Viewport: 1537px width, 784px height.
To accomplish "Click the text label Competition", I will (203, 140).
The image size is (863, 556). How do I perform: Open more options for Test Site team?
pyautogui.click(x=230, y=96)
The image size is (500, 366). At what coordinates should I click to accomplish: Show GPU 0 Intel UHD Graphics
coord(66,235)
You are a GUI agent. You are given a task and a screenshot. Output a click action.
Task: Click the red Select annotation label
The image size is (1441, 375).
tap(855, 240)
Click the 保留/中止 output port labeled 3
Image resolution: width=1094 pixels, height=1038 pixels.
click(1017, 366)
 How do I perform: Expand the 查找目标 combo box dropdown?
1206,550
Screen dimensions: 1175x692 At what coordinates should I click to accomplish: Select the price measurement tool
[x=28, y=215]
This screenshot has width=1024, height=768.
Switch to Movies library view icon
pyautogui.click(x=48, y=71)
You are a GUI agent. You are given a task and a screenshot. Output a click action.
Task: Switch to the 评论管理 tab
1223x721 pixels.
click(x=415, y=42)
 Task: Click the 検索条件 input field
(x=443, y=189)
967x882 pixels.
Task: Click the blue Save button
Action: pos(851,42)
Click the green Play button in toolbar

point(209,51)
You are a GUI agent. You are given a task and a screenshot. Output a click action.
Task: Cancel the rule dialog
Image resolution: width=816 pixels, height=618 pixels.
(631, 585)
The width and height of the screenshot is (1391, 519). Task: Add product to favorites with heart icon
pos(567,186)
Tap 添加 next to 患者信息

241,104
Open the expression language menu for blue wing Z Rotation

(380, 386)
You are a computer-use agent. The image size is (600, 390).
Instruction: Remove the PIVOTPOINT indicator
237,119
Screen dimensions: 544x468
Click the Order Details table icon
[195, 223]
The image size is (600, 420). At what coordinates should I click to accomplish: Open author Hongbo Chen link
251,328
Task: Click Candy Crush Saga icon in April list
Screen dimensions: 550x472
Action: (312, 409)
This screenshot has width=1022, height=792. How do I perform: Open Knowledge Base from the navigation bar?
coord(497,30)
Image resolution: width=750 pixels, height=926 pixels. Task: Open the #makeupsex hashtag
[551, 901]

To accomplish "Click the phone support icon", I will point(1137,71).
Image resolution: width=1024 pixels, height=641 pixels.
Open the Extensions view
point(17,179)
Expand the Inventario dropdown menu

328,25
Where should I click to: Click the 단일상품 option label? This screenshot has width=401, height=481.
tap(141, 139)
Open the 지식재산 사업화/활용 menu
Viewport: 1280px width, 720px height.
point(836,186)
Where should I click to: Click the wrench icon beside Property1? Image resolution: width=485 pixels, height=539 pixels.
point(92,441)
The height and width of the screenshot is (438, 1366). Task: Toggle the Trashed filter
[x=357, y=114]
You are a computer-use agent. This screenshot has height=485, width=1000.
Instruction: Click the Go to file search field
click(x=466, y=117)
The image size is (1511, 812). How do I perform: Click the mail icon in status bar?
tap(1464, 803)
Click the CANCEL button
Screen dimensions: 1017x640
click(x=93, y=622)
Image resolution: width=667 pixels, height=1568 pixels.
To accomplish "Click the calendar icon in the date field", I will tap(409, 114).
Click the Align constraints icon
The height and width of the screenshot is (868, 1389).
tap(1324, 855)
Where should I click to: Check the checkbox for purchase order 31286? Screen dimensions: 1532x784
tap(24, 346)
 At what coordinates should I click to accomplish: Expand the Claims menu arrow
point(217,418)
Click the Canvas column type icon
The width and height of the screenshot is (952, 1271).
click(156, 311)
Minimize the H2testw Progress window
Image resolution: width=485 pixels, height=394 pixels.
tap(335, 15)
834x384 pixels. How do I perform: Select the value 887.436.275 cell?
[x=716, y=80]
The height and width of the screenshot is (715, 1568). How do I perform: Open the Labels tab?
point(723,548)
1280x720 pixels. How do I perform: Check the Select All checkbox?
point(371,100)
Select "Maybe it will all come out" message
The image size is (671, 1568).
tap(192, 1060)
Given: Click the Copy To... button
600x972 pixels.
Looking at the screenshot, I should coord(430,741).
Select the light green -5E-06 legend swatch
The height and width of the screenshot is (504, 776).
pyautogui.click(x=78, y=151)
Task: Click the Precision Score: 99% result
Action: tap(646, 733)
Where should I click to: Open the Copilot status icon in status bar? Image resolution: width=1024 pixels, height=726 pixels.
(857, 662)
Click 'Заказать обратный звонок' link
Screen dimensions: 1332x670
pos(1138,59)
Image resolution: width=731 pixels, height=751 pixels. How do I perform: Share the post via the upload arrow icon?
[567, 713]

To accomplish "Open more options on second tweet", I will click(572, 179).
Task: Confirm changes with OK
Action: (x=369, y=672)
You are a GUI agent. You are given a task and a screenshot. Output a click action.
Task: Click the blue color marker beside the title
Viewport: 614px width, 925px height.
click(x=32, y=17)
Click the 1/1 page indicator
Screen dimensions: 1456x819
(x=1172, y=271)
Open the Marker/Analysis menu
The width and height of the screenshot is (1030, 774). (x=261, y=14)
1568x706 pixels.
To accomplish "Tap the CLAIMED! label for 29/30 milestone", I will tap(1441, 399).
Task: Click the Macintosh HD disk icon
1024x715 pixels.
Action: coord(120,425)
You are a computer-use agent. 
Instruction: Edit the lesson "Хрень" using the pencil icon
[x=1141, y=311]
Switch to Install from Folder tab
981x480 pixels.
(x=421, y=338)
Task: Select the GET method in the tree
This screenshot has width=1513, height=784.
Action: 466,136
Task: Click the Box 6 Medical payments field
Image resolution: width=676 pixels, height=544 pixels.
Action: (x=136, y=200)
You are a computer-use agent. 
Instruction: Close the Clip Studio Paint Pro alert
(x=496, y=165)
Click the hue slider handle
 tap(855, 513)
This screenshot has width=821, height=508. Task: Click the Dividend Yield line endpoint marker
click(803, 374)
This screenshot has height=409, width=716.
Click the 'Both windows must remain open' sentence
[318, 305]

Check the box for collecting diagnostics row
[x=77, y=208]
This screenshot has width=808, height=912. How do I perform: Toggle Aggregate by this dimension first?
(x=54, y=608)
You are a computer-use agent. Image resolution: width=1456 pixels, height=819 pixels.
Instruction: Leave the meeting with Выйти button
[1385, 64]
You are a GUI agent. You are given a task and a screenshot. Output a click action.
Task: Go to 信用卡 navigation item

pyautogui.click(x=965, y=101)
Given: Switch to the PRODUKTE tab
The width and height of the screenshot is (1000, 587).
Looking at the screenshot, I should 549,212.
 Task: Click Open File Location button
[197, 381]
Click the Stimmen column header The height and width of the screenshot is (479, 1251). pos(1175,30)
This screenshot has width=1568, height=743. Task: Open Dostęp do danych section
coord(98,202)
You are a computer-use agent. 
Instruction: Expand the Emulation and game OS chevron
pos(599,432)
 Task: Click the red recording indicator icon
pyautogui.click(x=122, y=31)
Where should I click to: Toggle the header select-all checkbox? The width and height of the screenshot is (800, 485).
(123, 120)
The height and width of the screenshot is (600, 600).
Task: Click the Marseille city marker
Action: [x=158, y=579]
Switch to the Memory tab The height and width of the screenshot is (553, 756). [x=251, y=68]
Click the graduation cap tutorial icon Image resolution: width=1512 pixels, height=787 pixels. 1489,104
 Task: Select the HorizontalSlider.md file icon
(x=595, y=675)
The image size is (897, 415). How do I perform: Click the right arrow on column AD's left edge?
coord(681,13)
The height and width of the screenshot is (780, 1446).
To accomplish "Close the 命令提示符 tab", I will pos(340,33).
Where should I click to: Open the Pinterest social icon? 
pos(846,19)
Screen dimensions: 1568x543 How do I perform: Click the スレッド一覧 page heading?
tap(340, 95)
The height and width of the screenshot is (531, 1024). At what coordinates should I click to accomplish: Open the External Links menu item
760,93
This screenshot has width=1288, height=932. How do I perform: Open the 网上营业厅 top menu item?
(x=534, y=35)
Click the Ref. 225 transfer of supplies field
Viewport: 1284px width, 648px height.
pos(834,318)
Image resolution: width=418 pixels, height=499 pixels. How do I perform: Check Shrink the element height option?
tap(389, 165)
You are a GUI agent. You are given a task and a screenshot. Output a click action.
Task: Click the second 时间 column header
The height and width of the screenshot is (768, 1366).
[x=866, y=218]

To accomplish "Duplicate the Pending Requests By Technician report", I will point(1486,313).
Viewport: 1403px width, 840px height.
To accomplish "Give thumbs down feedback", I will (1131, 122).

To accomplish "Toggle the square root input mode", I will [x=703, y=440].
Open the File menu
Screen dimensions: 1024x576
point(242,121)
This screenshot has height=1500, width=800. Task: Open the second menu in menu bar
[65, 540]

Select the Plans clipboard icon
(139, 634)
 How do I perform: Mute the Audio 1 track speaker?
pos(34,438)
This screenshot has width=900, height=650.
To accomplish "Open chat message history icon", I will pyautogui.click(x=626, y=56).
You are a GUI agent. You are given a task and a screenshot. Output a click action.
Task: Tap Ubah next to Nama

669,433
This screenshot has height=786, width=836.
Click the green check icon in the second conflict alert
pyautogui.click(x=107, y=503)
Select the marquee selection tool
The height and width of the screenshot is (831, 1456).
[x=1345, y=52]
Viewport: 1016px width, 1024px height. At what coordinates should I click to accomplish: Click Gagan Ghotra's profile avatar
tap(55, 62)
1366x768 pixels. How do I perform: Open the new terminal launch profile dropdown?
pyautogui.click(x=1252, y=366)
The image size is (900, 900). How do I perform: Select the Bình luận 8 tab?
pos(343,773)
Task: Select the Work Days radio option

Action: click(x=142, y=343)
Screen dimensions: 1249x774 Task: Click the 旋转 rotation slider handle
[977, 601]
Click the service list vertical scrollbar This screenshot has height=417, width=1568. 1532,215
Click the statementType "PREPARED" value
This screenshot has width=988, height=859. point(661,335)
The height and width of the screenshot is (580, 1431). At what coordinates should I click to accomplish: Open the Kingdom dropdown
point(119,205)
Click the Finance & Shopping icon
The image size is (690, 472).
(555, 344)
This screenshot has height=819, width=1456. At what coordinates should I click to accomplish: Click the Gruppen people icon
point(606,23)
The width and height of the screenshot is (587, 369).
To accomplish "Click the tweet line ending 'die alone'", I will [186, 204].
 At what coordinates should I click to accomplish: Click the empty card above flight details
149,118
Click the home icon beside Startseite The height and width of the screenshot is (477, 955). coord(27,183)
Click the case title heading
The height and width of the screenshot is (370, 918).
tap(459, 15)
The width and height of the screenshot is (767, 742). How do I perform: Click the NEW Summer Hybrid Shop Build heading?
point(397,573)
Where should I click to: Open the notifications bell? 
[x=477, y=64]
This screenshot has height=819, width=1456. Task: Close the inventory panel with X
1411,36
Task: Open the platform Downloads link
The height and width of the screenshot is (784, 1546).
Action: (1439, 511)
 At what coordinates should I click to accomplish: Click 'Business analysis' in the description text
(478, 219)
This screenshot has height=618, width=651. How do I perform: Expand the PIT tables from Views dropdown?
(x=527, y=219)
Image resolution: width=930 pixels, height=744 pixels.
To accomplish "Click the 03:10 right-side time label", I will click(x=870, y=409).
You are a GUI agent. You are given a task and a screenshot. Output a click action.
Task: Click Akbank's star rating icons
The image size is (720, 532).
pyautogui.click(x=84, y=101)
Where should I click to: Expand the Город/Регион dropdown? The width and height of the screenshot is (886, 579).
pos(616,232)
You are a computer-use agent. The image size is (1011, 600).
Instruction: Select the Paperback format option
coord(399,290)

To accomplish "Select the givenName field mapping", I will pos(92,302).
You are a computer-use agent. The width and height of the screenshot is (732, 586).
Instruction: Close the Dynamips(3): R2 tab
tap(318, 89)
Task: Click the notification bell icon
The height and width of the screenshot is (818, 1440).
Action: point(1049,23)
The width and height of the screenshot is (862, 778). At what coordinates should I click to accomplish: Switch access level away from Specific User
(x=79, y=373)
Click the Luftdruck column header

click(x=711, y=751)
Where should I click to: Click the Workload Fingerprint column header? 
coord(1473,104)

# Exercise aim
Would you output, from the records above, exactly the run of lines that starts at the line containing "The image size is (1441, 375)." and ends at the line containing "Image resolution: width=1024 pixels, height=641", and only that run?

# Exercise solution
The image size is (1441, 375).
tap(855, 240)
Click the 保留/中止 output port labeled 3
Image resolution: width=1094 pixels, height=1038 pixels.
click(1017, 366)
 How do I perform: Expand the 查找目标 combo box dropdown?
1206,550
Screen dimensions: 1175x692 At what coordinates should I click to accomplish: Select the price measurement tool
[x=28, y=215]
This screenshot has width=1024, height=768.
Switch to Movies library view icon
pyautogui.click(x=48, y=71)
You are a GUI agent. You are given a task and a screenshot. Output a click action.
Task: Switch to the 评论管理 tab
1223x721 pixels.
click(x=415, y=42)
 Task: Click the 検索条件 input field
(x=443, y=189)
967x882 pixels.
Task: Click the blue Save button
Action: pos(851,42)
Click the green Play button in toolbar

point(209,51)
You are a GUI agent. You are given a task and a screenshot. Output a click action.
Task: Cancel the rule dialog
Image resolution: width=816 pixels, height=618 pixels.
(631, 585)
The width and height of the screenshot is (1391, 519). Task: Add product to favorites with heart icon
pos(567,186)
Tap 添加 next to 患者信息

241,104
Open the expression language menu for blue wing Z Rotation

(380, 386)
You are a computer-use agent. The image size is (600, 390).
Instruction: Remove the PIVOTPOINT indicator
237,119
Screen dimensions: 544x468
Click the Order Details table icon
[195, 223]
The image size is (600, 420). At what coordinates should I click to accomplish: Open author Hongbo Chen link
251,328
Task: Click Candy Crush Saga icon in April list
Screen dimensions: 550x472
Action: (312, 409)
This screenshot has width=1022, height=792. How do I perform: Open Knowledge Base from the navigation bar?
coord(497,30)
Image resolution: width=750 pixels, height=926 pixels. Task: Open the #makeupsex hashtag
[551, 901]

To accomplish "Click the phone support icon", I will point(1137,71).
Image resolution: width=1024 pixels, height=641 pixels.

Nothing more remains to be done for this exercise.